O nono filme dele. Depois desse, é o filme de despedida. E a prometida aposentadoria. Ou quem sabe os milhões que rolam em Hollywood fazem com que ele mude de ideia.

De qualquer forma, aposto que esse filme será um dos mencionados entre os indicados ao Oscar 2020, e motivos para isso não faltam.

 

 

E difícil de ver, é arrastado, mas é ótimo

 

 

Era Uma Vez em Hollywood é um filme de contrastes diversos.

Ao mesmo tempo que faz uma grande homenagem à Hollywood da década de 1960/1970, que basicamente inspirou Tarantino a fazer cinema, sua narrativa entrega uma crítica direta à toda a glamourização que essa mesma indústria do cinema recebeu, superdimensionando pessoas que, em muitos casos, sequer tinham talento genuíno para esse ofício.

Também é possível observar o ataque direto à cultura de violência promovida pela TV e cinema da época, onde os filmes e séries focados no western materializavam o estilo americano de resolver tudo na base do tiro. Para Tarantino, isso não só inspirou o seu estilo de fazer cinema (todos os seus filmes contam com mortes explicitamente gráficas), mas também todo um modus operandi do americano médio.

Para Era Uma Vez em Hollywood, a TV e o cinema disseram para o mundo que matar é bom, é saudável e é sinônimo de justiça. O resultado desses ensinamentos é uma sociedade doente, disposta a tudo para resolver os seus problemas emocionais. Inclusive apelando para a violência desnecessária.

 

 

Mas Era Uma Vez em Hollywood não é apenas um convite à reflexão crítica sobre o comportamento humano. É uma aula de cinema nos aspectos técnicos. É um filme muito bem ambientado, com várias referências relevantes de cultura pop da época.

O trabalho de produção é excelente, e todos os elementos colocam o espectador em um cenário do passado, em uma grande viagem no tempo. Tudo isso torna o filme mais crível e imersivo, mesmo que boa parte dos seus eventos sejam ficcionais (uma base argumentativa é baseada em fatos reais, já que Sharon Tate era mesmo a esposa do diretor Roman Polanski; vale a pena pesquisar sobre essa história para ver esse filme).
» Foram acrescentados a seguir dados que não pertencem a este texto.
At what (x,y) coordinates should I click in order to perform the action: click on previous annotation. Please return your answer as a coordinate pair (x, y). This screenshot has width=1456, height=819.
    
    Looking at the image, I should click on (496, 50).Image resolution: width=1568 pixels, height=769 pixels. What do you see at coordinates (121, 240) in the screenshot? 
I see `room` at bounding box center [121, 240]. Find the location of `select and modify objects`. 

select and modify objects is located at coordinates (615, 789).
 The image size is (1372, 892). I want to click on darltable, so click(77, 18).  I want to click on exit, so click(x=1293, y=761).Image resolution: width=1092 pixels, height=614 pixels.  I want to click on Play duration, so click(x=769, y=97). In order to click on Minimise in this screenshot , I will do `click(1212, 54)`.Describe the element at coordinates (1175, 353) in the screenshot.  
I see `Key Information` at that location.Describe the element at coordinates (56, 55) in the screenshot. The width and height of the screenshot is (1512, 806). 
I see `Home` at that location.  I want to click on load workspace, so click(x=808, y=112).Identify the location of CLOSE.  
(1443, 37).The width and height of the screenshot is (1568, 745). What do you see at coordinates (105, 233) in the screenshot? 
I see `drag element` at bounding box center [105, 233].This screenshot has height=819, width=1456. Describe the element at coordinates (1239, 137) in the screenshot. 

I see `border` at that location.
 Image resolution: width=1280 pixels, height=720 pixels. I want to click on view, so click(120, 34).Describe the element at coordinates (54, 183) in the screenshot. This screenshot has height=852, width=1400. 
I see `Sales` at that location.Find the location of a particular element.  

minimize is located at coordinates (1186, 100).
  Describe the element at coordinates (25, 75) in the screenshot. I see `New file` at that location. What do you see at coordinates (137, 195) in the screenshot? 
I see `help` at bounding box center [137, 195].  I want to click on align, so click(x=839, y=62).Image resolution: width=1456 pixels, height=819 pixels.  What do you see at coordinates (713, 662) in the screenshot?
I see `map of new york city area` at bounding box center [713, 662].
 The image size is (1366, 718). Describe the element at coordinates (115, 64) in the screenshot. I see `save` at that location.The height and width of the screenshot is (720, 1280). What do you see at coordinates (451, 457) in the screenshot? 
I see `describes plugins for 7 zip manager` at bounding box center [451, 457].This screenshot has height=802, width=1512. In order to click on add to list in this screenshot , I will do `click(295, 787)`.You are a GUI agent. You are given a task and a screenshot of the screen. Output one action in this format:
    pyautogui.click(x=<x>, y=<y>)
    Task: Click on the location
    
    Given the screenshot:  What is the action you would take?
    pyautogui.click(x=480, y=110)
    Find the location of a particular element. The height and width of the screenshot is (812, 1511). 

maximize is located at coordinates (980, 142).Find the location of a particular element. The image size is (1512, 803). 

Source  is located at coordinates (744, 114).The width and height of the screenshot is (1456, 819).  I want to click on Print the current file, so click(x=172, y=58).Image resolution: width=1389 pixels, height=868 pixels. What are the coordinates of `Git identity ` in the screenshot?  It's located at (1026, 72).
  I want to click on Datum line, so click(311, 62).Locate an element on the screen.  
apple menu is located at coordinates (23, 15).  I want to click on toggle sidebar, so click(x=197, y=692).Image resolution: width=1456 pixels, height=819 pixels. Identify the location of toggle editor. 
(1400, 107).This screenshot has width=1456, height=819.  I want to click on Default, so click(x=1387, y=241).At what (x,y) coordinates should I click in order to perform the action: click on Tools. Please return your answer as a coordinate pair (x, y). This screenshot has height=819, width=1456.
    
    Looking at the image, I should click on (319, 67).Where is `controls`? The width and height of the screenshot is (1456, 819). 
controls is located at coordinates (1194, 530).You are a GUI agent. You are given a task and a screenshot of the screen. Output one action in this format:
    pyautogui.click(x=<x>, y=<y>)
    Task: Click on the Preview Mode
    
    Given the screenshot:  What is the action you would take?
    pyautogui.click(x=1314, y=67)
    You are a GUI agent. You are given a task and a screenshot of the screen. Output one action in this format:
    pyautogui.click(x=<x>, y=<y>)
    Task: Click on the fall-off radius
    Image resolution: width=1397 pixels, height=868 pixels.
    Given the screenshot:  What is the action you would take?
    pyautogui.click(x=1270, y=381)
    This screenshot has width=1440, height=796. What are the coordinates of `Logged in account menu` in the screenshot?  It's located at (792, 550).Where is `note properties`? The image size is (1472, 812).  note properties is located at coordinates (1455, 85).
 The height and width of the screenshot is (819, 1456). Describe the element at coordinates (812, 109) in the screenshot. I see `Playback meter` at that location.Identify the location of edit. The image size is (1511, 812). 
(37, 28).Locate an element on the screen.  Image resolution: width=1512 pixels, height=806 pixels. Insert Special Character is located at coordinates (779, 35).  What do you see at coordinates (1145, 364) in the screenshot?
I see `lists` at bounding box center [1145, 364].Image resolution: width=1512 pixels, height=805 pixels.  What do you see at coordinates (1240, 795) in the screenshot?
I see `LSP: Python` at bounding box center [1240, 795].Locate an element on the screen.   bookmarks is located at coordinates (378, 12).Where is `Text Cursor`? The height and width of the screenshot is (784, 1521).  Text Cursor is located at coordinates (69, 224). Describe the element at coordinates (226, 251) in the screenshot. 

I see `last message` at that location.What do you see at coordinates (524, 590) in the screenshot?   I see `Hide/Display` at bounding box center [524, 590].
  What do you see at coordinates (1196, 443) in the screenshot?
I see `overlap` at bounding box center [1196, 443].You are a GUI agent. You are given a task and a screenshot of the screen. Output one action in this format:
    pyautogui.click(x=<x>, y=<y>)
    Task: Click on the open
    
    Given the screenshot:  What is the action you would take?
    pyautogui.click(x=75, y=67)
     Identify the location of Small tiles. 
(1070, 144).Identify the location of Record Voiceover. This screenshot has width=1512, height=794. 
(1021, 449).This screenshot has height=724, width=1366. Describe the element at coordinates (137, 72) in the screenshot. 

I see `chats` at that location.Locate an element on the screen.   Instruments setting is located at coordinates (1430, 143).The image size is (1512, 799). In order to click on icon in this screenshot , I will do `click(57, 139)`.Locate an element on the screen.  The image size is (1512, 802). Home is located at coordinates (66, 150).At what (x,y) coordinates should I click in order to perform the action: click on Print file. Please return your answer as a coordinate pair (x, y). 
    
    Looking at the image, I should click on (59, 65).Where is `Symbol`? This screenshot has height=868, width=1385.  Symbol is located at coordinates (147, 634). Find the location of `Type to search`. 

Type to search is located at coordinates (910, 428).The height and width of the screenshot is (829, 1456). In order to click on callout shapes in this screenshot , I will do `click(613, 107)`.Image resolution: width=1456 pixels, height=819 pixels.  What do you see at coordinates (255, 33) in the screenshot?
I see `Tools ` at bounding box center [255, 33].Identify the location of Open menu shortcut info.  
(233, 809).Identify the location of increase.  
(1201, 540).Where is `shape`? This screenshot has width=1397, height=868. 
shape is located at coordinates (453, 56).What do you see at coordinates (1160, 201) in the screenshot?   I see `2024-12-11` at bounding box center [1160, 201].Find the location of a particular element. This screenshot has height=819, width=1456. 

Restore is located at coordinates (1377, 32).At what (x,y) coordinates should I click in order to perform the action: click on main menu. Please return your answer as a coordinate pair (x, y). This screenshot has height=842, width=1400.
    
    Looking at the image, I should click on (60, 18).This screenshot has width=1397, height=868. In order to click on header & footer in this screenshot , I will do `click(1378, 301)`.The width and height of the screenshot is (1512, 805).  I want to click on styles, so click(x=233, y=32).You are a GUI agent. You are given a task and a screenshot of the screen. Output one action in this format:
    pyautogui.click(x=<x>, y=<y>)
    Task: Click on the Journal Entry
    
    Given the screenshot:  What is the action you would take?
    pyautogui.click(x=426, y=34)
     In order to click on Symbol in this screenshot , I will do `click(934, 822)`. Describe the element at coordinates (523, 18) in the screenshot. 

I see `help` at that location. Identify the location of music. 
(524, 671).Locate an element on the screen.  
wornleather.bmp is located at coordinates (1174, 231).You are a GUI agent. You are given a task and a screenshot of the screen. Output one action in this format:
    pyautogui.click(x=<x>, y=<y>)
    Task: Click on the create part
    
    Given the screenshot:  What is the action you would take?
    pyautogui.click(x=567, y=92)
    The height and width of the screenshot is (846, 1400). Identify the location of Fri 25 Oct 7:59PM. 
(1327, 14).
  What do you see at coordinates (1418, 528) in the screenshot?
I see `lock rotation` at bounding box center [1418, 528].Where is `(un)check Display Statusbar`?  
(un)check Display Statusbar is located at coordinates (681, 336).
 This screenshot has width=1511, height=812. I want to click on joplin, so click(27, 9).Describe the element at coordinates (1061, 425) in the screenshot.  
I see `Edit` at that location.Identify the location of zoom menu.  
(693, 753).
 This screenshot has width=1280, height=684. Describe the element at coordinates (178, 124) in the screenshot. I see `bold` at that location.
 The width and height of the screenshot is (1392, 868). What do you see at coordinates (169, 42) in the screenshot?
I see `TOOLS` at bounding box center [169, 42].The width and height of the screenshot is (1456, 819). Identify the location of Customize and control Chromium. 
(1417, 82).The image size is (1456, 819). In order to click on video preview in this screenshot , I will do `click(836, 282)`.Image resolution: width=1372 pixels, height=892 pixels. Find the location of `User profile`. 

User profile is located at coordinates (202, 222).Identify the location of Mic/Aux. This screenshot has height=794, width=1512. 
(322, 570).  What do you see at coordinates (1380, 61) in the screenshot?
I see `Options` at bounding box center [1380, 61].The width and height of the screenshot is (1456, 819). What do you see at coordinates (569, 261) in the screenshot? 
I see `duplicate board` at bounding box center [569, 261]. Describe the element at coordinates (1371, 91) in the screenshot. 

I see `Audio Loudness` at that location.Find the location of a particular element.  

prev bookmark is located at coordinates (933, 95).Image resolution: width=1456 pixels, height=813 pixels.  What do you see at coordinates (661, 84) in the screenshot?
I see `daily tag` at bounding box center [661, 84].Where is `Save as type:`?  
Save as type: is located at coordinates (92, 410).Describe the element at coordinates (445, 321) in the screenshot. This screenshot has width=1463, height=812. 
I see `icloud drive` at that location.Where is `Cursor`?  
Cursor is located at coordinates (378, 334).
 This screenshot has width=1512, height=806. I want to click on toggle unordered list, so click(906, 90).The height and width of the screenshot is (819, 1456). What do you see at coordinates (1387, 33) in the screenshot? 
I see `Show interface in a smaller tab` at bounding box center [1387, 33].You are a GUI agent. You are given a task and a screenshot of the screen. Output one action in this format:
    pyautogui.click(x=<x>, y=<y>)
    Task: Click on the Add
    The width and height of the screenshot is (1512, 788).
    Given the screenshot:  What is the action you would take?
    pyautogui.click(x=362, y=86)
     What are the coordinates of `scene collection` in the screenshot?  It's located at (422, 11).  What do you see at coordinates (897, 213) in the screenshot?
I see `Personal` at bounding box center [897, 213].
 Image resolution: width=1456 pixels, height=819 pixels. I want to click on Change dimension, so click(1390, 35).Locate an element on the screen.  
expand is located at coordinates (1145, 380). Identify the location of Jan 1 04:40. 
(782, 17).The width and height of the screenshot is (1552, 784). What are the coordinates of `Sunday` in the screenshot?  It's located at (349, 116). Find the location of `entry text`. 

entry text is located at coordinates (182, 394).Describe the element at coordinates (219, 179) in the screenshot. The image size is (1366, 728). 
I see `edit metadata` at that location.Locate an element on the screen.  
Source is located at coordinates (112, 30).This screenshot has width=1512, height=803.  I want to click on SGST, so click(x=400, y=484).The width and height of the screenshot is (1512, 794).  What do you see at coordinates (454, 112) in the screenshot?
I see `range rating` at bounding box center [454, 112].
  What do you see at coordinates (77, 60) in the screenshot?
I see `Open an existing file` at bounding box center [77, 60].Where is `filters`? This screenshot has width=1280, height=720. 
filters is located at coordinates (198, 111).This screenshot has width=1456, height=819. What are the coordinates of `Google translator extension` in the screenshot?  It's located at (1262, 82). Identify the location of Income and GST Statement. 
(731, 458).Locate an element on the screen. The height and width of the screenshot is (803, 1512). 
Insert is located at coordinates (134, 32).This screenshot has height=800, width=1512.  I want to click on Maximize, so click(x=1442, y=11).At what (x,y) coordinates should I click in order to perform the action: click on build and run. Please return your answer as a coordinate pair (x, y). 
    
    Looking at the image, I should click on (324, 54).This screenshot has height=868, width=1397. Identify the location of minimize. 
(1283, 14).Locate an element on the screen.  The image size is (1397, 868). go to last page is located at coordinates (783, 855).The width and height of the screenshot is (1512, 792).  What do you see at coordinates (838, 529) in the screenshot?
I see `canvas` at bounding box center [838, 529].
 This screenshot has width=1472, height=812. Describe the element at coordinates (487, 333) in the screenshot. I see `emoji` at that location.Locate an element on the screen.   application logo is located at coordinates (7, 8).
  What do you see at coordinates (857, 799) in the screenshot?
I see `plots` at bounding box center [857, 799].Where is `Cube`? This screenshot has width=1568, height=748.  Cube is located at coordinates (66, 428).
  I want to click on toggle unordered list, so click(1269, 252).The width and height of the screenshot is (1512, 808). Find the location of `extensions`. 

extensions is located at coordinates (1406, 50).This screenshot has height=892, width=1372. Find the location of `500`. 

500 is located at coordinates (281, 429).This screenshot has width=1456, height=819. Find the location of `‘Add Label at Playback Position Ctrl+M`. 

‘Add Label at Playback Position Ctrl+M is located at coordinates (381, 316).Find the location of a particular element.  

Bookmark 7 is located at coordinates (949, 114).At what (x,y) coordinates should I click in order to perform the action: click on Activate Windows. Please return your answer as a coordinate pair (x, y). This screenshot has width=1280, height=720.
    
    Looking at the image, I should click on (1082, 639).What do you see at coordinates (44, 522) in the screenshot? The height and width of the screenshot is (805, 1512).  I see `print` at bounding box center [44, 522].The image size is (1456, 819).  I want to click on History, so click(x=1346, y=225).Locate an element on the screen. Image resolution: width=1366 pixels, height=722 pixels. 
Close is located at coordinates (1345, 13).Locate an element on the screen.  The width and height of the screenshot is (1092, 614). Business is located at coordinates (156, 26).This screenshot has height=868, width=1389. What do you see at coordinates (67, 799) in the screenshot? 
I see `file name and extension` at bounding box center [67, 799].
Era Uma Vez em Hollywood é um filme com uma narrativa lenta e bem detalhada, o que pode dar uma impressão de filme arrastado para algumas pessoas. De fato, você precisa resistir à tentação de cochilar nesse filme. Porém, uma coisa compensa (e muito): o seu elenco.

 

 

A dupla Leonardo DiCaprio e Brad Pitt funciona muito bem. E um filme que conta com um elenco coadjuvante com nomes como Margot Robbie, Timothy Olyphant, Dakota Fanning, Al Pacino e outros sempre acaba enriquecido nesse aspecto. Entregue um texto bom para esse povo e você terá ótimas performances, como é o caso desse filme.

Era Uma Vez em Hollywood não é um filme para todo mundo, mas é recomendado para os fãs de cinema em geral e obrigatório para os fãs de Tarantino. Ele entrega o que se espera desse diretor. São quase 2h30 de uma história que vale o tempo investido.